From 6d5a1e9284ed10d11158ac22160ccf4554b20d88 Mon Sep 17 00:00:00 2001
From: Adrian Sampson <adrian@radbox.org>
Date: Mon, 26 Feb 2018 18:02:16 -0500
Subject: [PATCH 5/5] web docs: Split CORS credentials paragraph (#2821)

---
 docs/plugins/web.rst | 8 +++++---
 1 file changed, 5 insertions(+), 3 deletions(-)

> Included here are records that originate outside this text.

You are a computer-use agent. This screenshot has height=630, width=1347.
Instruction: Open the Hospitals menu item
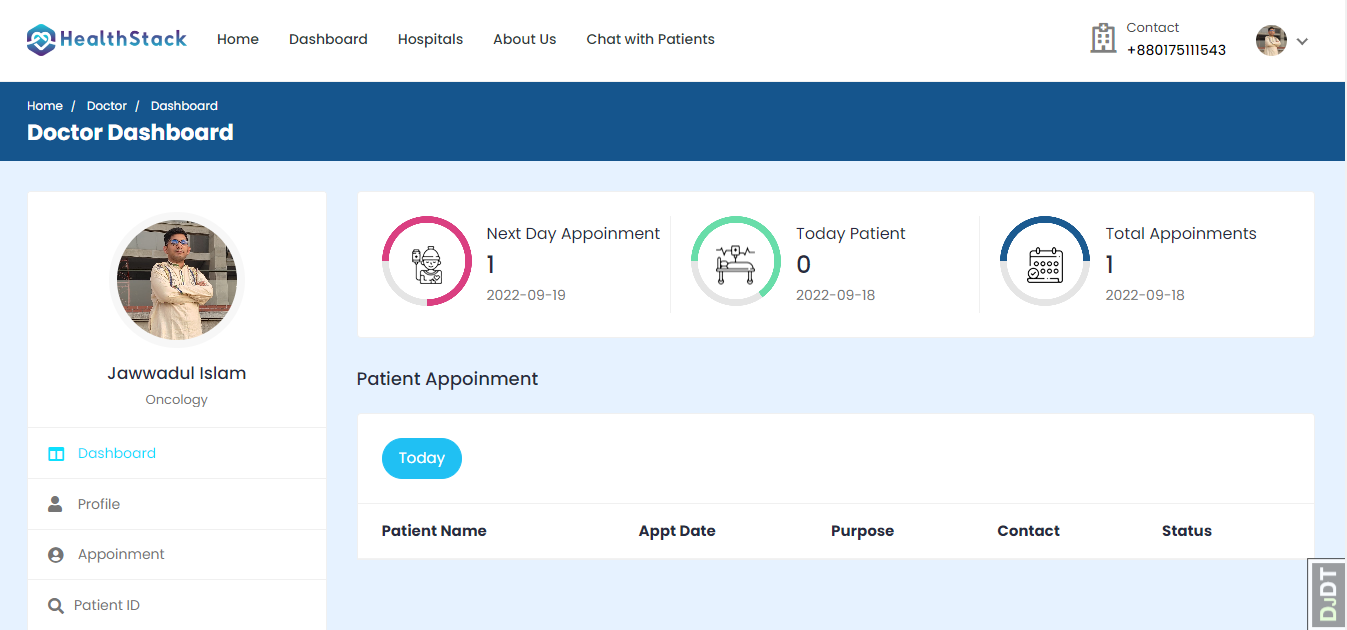[x=430, y=40]
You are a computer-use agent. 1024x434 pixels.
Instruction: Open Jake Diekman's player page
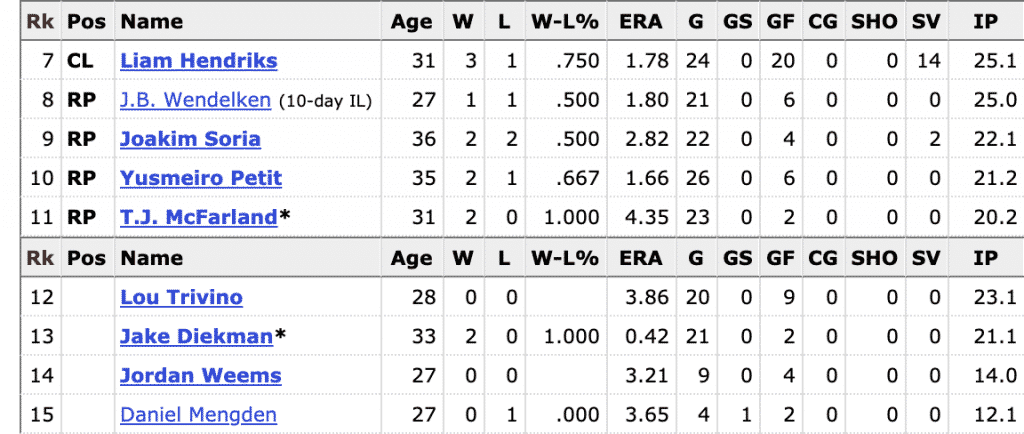point(196,337)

diff --git a/docs/plugins/web.rst b/docs/plugins/web.rst
index fcf7e4934..35287acc8 100644
--- a/docs/plugins/web.rst
+++ b/docs/plugins/web.rst
@@ -108,9 +108,11 @@ typing ``pip install flask-cors``. Then set the ``cors`` configuration option to
 the "origin" (protocol, host, and optional port number) where the client is
 served. Or set it to ``'*'`` to enable access from all origins. Note that there
 are security implications if you set the origin to ``'*'``, so please research
-this before using it. In addition, if the ``web`` server is hidden via
-credentials, you might want to set the ``cors_supports_credentials``
-configuration option to True for the in-browser client to be able to login.
+this before using it.
+
+If the ``web`` server is behind a proxy that uses credentials, you might want
+to set the ``cors_supports_credentials`` configuration option to true to let
+in-browser clients log in.
 
 For example::